こうして福祉委員全員が報告をし、情報の共有と更新を行う。

山本町ではいわゆる「見守りマップ」は使わない。記録シートのような情報共有用紙も使わない。すべては、それぞれの福祉委員の記憶と記録に任されている。

その理由は、個人情報とプライバシー情報を取り扱うためだ。

盗難にあったり紛失したりした場合、見守っている人たちやご家族など関係者の権利利益が損なわれるからだ。

この方法で見守り続けるためにも、一人の福祉委員が多くの人を担当しないよう、10人を超える福祉委員が担当制で活動しているのである。山本町は20組あるので、平均すると1人の福祉委員が2組分を担当することになる。

ただ、自治会に入っていない人もいる。だからといって見守りの対象から外すことはしない。「組」で考えるのではなく自治会「直轄」として見守りが必要な方に対しては見守り活動を実施する。

ある福祉委員は「福祉委員の役割は『気づき』『受け止め』『つなぐ』と教わったが、人によって『気づき』の度合いも異なるし、『受け止め』方にも温度差がある。『つなぐ』ためにはどこにどのようにしてつなぐのかを知ることが大切。私たち福祉委員のレベルアップ、スキルアップが必要」と話す。

見守り会議はコロナ禍でも中止せず、開始されて3年が経過した。

日々見守っている方々の心身の健康状態の変化や、人との関わり方の変化に気を配りながら、見守り続けている。

 

見守り活動を含め、山本町内の出来事や行事などを伝え続けているのが「広報やまもと」である。

「広報やまもと」の前身となる「山本区会報 やまもと」は昭和63年5月1日に創刊された。その時の発行責任者には「神崎郡五個荘町大字山本 区長 森 久雄」と記載がある。

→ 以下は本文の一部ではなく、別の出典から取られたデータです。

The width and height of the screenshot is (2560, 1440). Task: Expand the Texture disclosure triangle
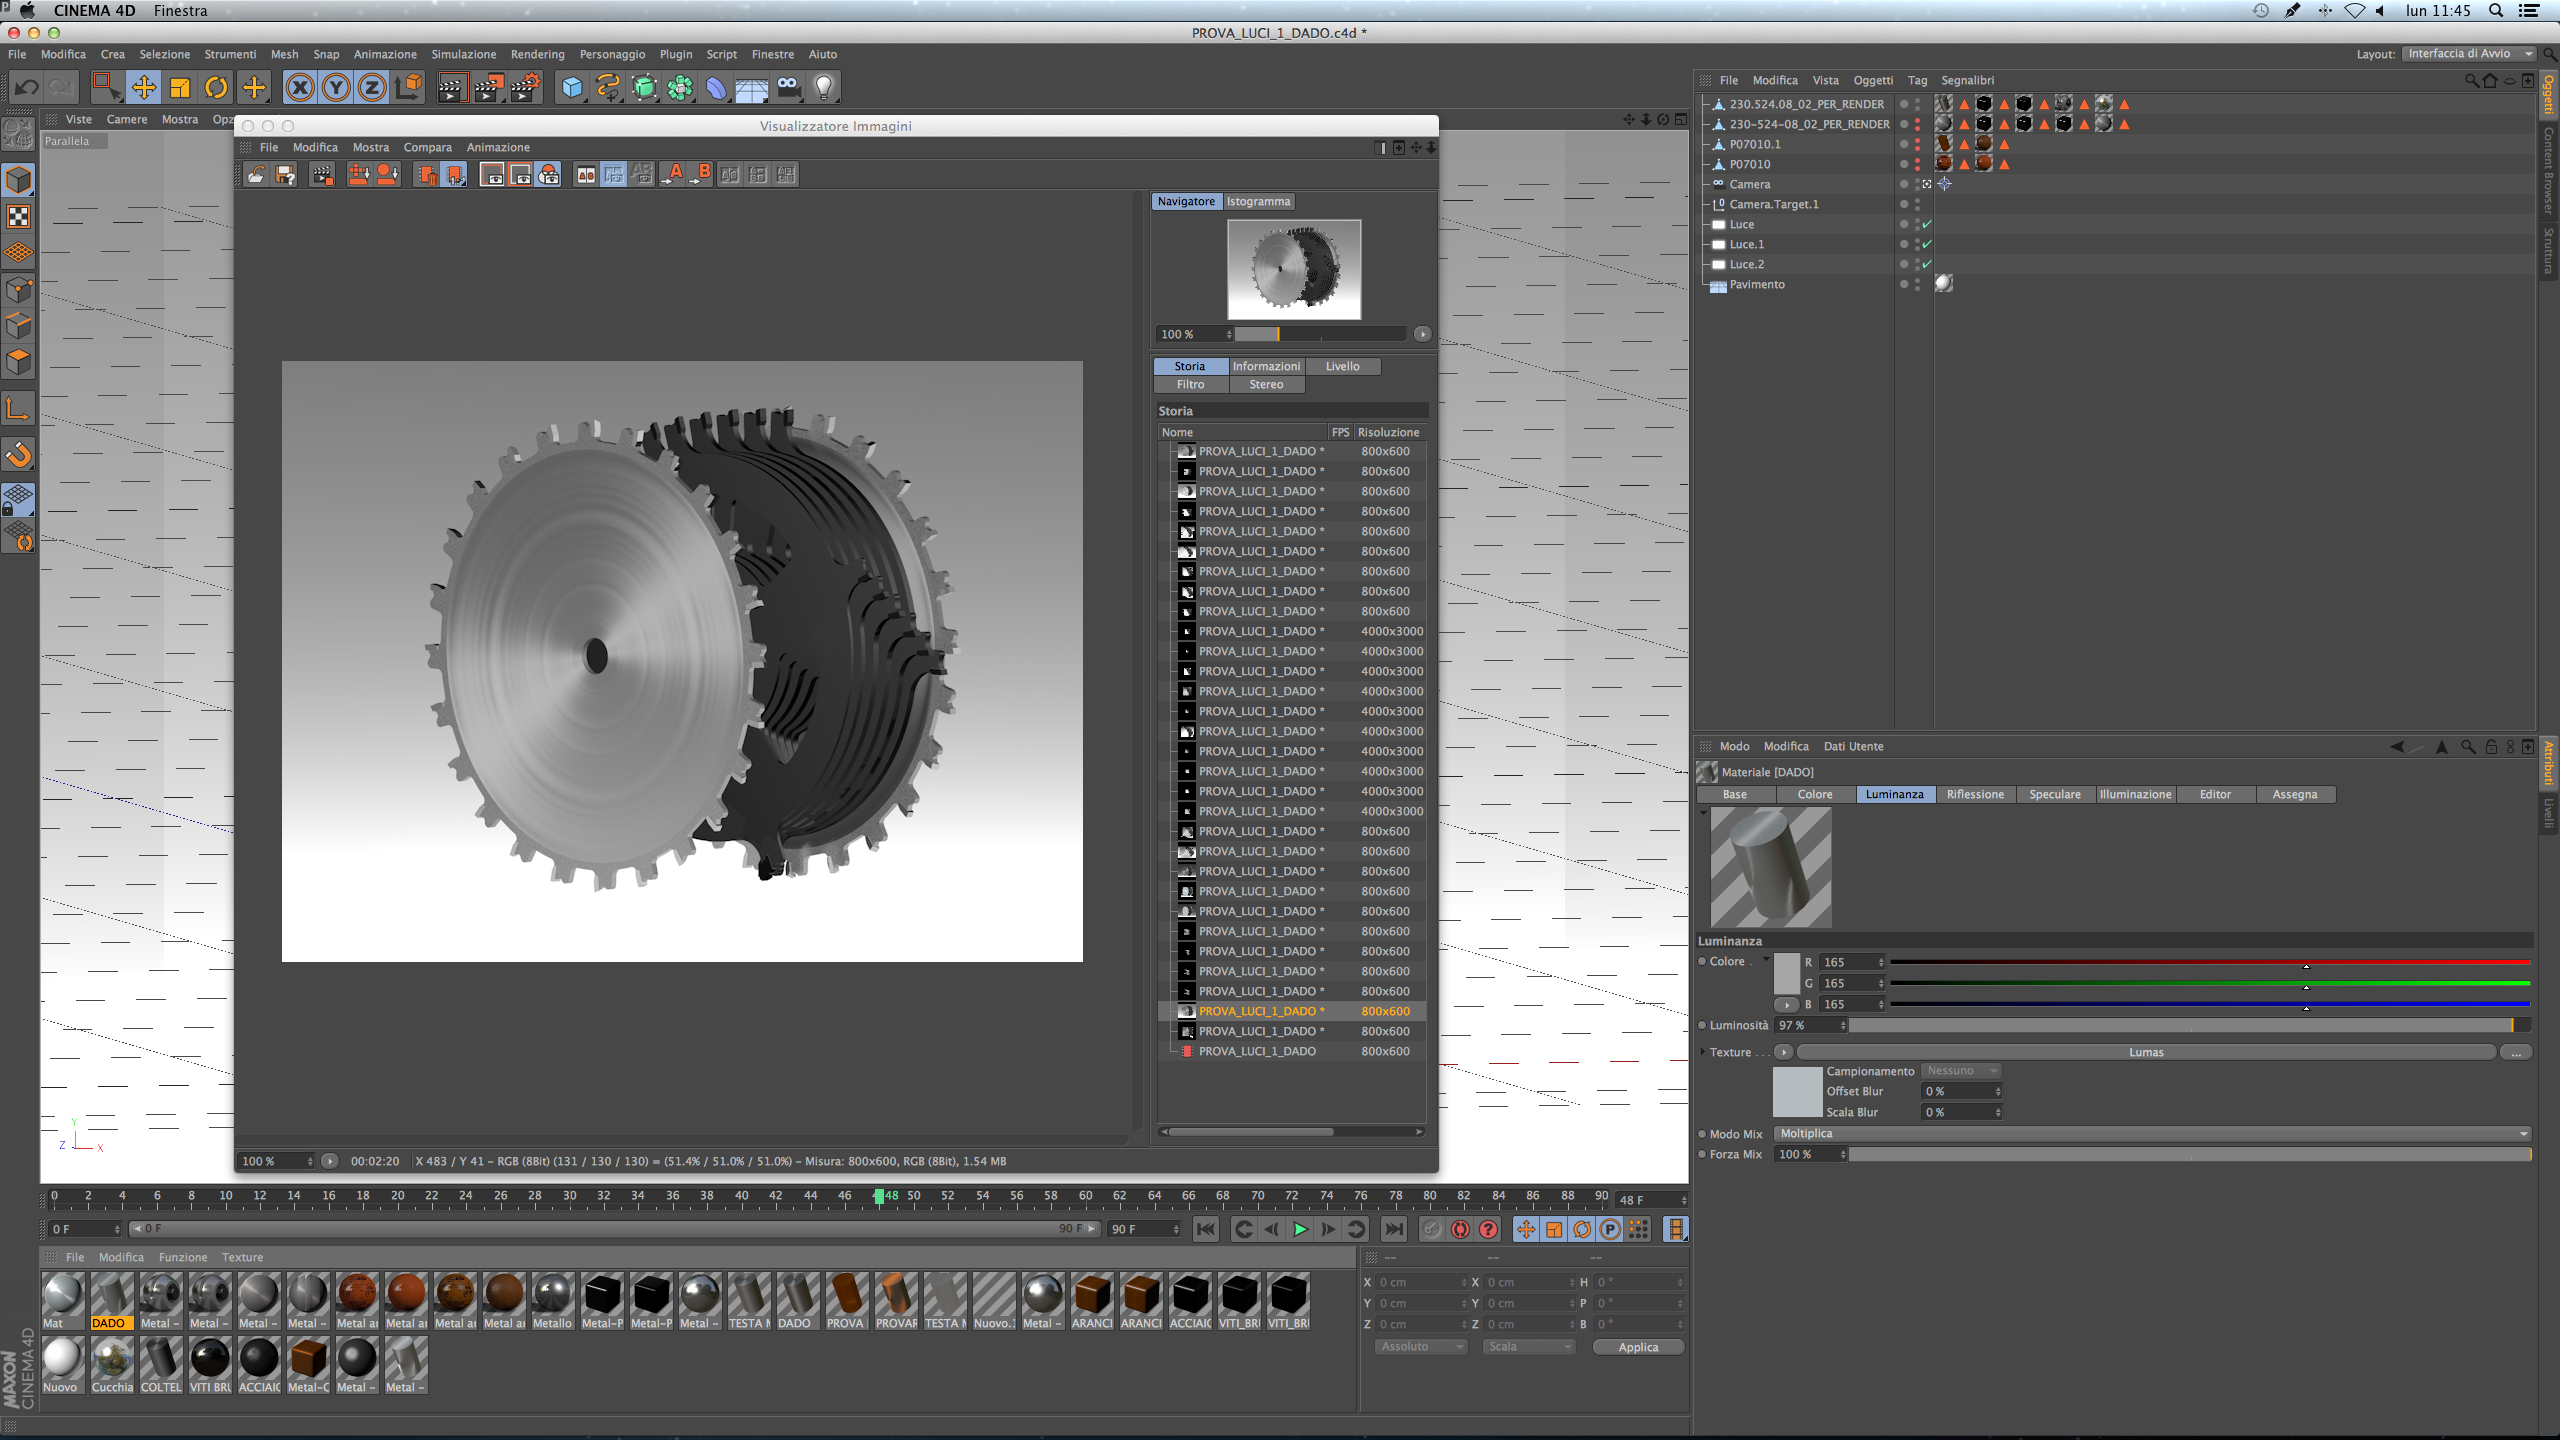[1703, 1052]
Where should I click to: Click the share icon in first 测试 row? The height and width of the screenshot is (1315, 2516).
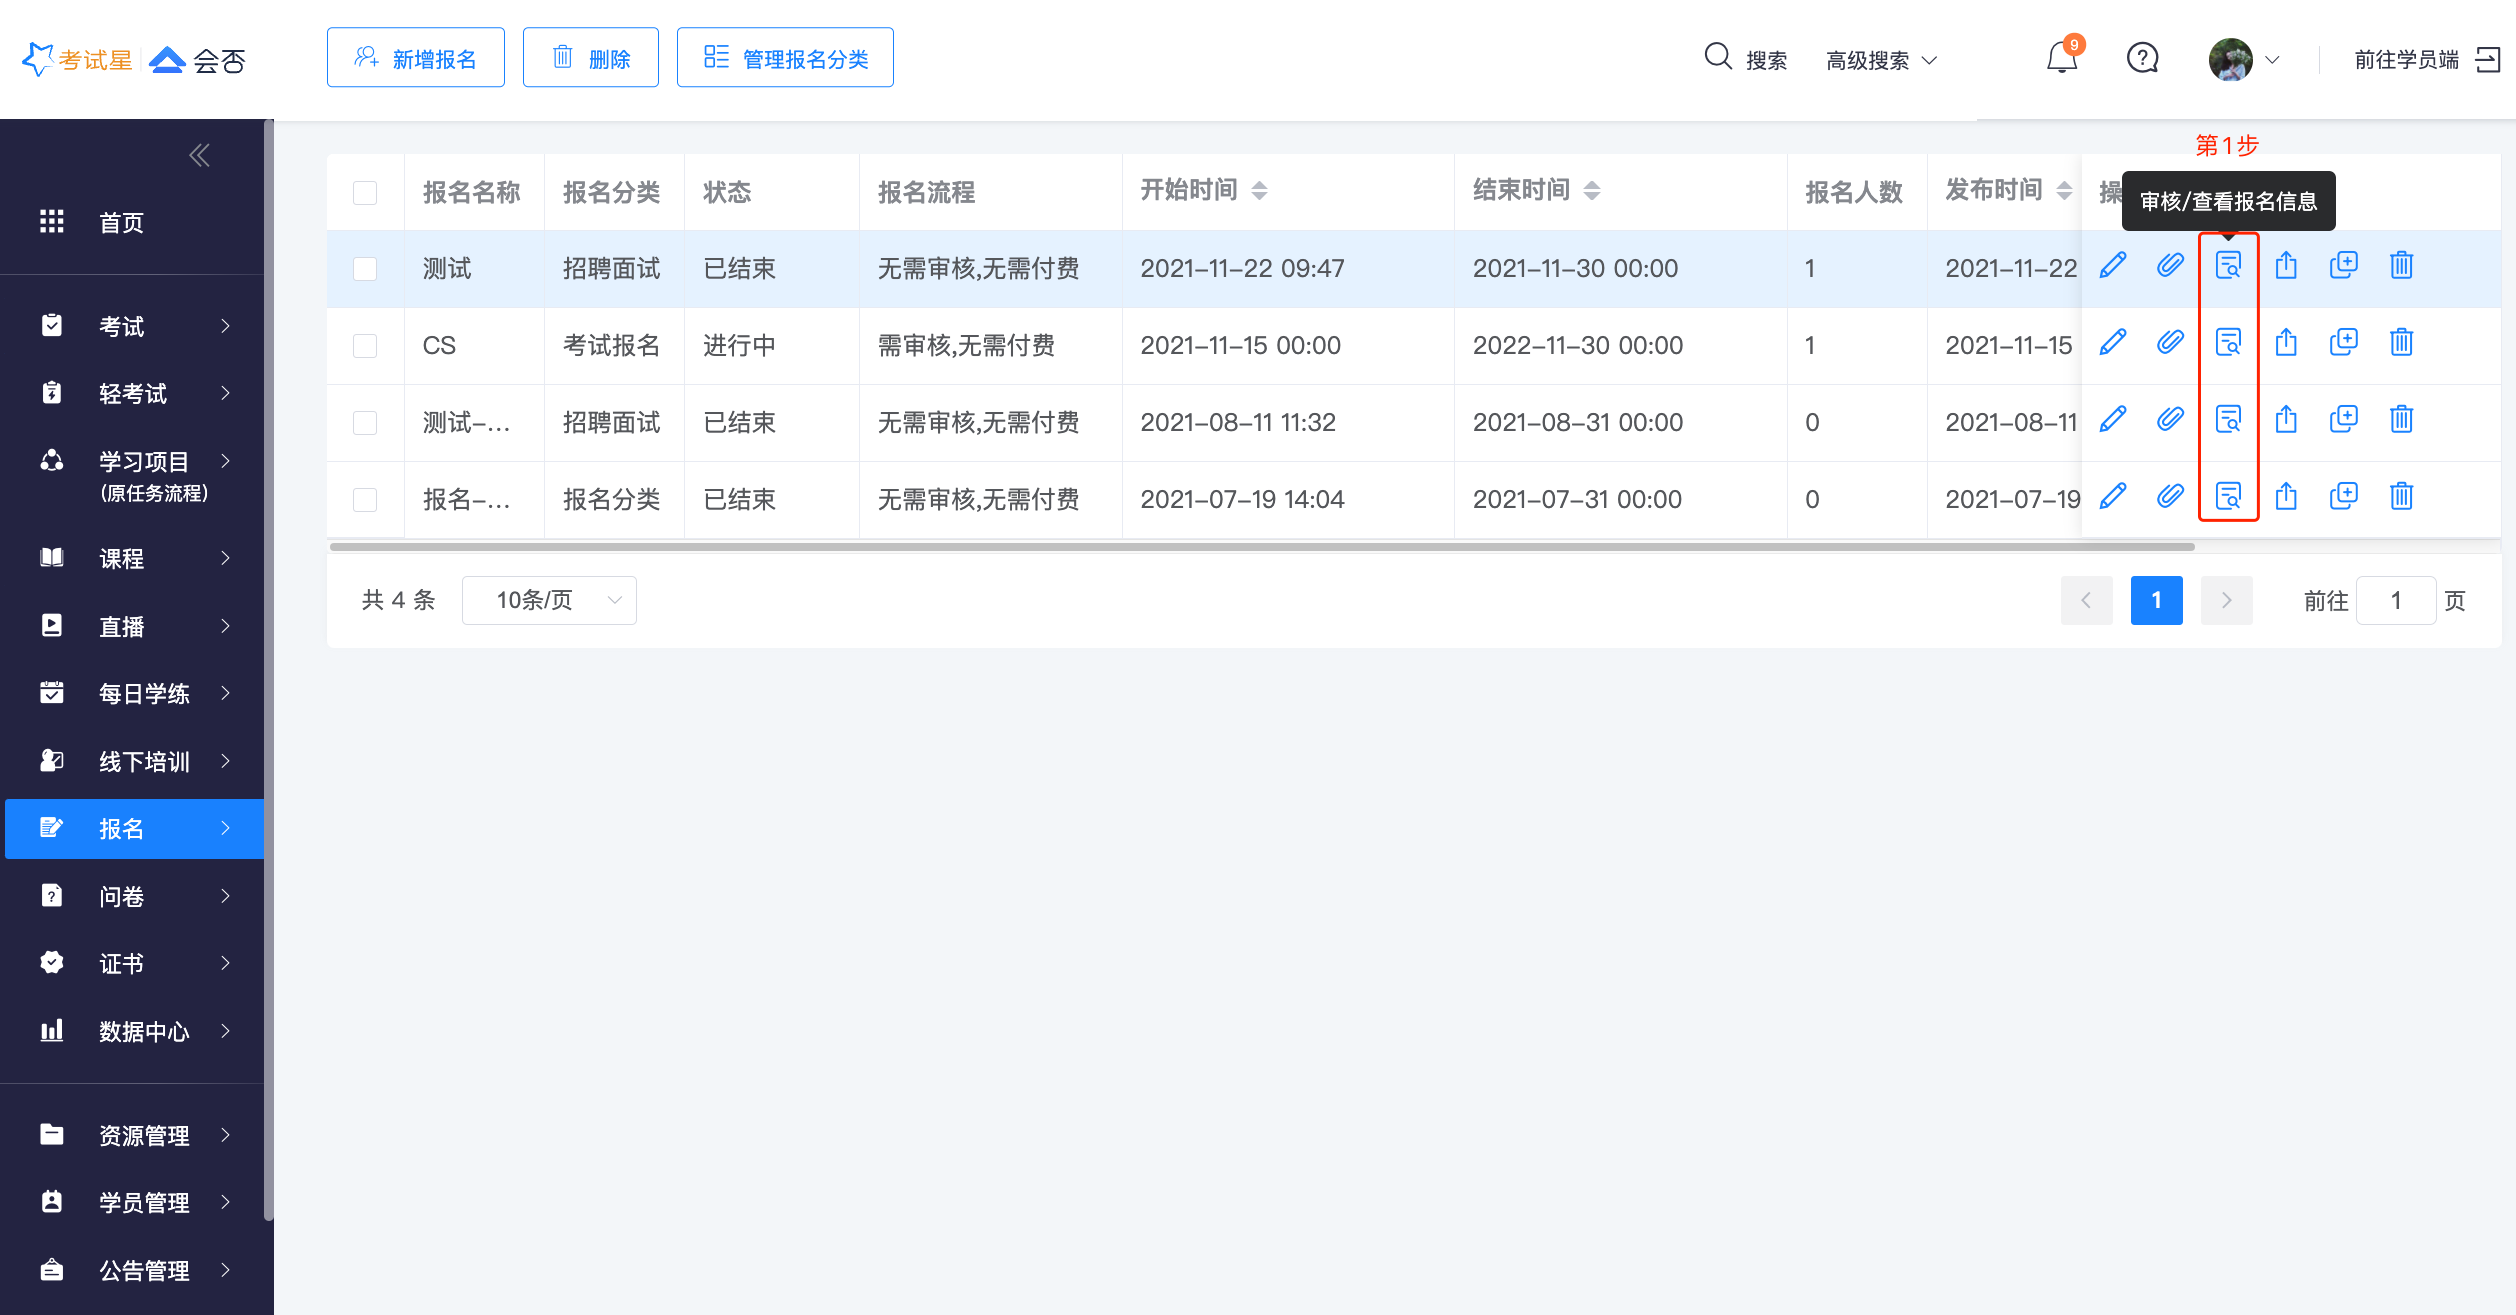[2286, 266]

「やまもと山本区会報 やまもと」(広報「やまもと」創刊号)(昭和63年5月1日発行)

 

そして、当時の編集責任者であった小泉茂さんは「発刊にあたって」の記事で、「山本区、区民の声として、区の会報を発行したらどうか、その事が、明るい山本の町づくりになり、当山本区の活性化になるのではないか(中略)ここに山本区の会報として『やまもと』を発行することになりました」とその経過と願いが記されている。

なお、創刊号の目次は次のとおりである。

(1)新区長の挨拶

(2)山本区会報『やまもと』の発刊にあたって

(3)4月5日開催、第1回隣組長会

(4)4月4日開催、第1回評議員会

(5)転入・異動(組替え)の、お知らせ

(5)では、新しく山本に転入された方の名前と組の紹介と、区内で他の組に異動された方の名前と移動先の組が紹介されている。

第3号から山本区広報となり「広報 やまもと」に名称を変え、現在まで毎月欠かさず発行されてきた。

その号数は今年の10月1日発行の「広報 やまもと」で390号を数える。

片山卓自治会長の「これから冬に向かいインフルエンザの流行も気になるところです。自治会員の皆様におかれましては、健康に十分注意してお過ごしください」という言葉で締めくくられた「ご挨拶」から始まる紙面は次の内容となっている。

「広報 やまもと」(第390号)(令和2年10月1日発行)

 

・ごあいさつ(自治会長・片山 卓)

・第6回評議員会

・第2回山本自主防災会

・第3回自治会費検討委員会

・箕作会だより

・10月ふれあいサロンお知らせ

・文芸サロン(俳句)

・令和2年10月自治会の行事&我が家の行事予定

昭和、平成、令和へ元号が変わり、神崎郡五個荘町大字山本から東近江市五個荘山本町へ住所表記が変わっても毎月欠かさず発行される「広報 やまもと」。

五個荘山本町の人と暮らしを綴り続けている「財(たから)」である。